Ukrainian politician

Maksym Vasylovych Huzenko (Максим Васильович Гузенко; born 8 September 1981) is a Ukrainian politician currently serving as a People's Deputy of Ukraine from Ukraine's 161st electoral district since 29 August 2019. He is a member of Servant of the People.

== Early life and career ==
Maksym Vasylovych Huzenko was born on 8 September 1981 in the city of Sumy, then under the Soviet Union. He is a graduate of the Sumy National Agrarian University specialising in agronomy. Prior to his election, Huzenko was involved in the agricultural business. He was director and owner of multiple businesses, among them Ahrokhim-Partner TOV, Naton farm, and Ahro Kontur TOV. He is also head of the All-Ukrainian Association for Distribution of Seeds and Plant Protection Products in Sumy Oblast organisation.

== Political career ==
In the 2010 and 2015 Ukrainian local elections, Huzenko was an unsuccessful candidate for the Sumy City Council, first from the Ukrainian People's Party and then from Self Reliance.

In the 2019 Ukrainian parliamentary election, Huzenko ran to represent Ukraine's 161st electoral district as the candidate of Servant of the People. At the time of the election, he was an independent.

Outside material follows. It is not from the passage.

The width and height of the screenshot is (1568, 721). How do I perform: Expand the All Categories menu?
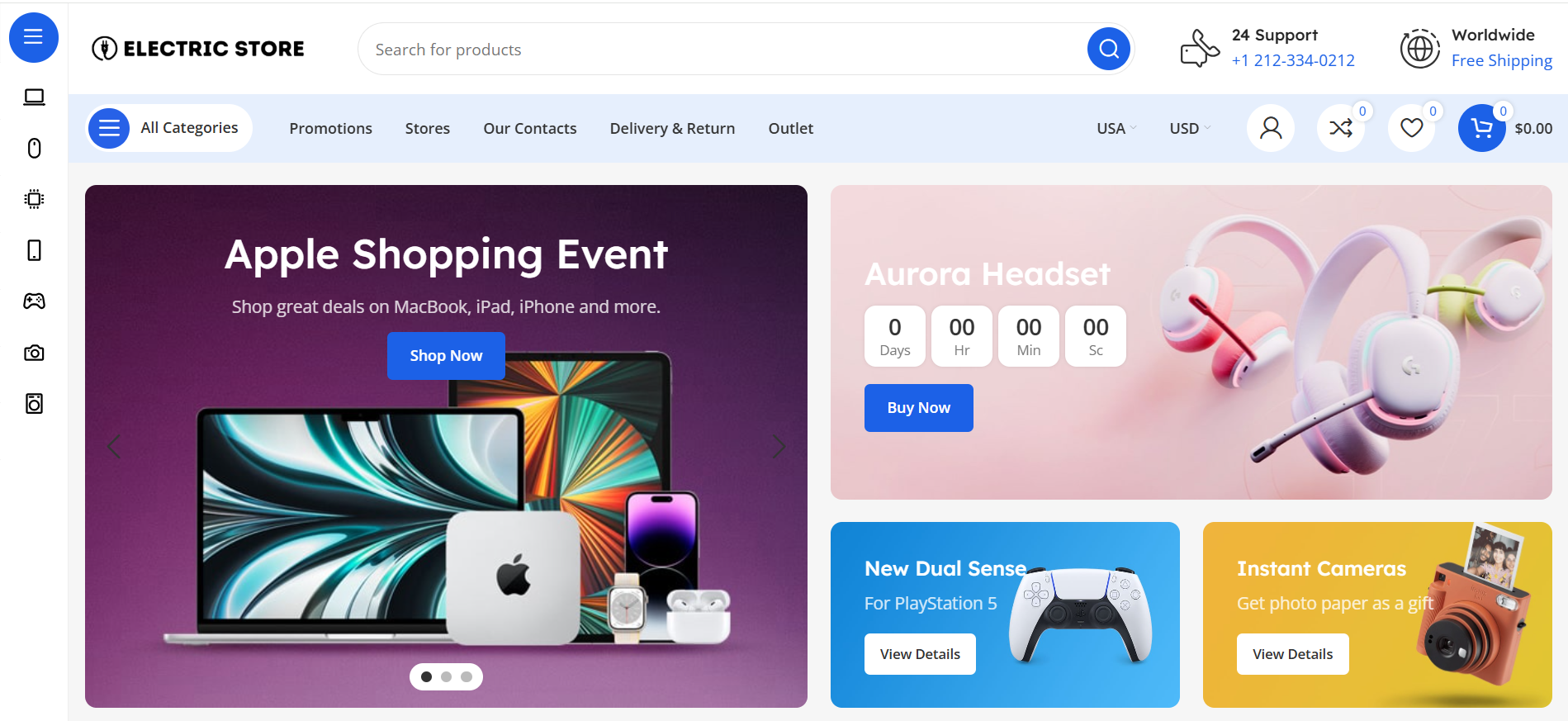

He was successfully elected, defeating independent Anatoliy Kobzarenko with 37.37% of the vote to Kobzarenko's 19.0%

In the Verkhovna Rada (Ukraine's parliament), Kobzarenko joined the Servant of the People faction and the Verkhovna Rada Committee on Agricultural and Land Policies.

Huzenko is among the top 10 People's Deputies to have declared the most plots of land in his name.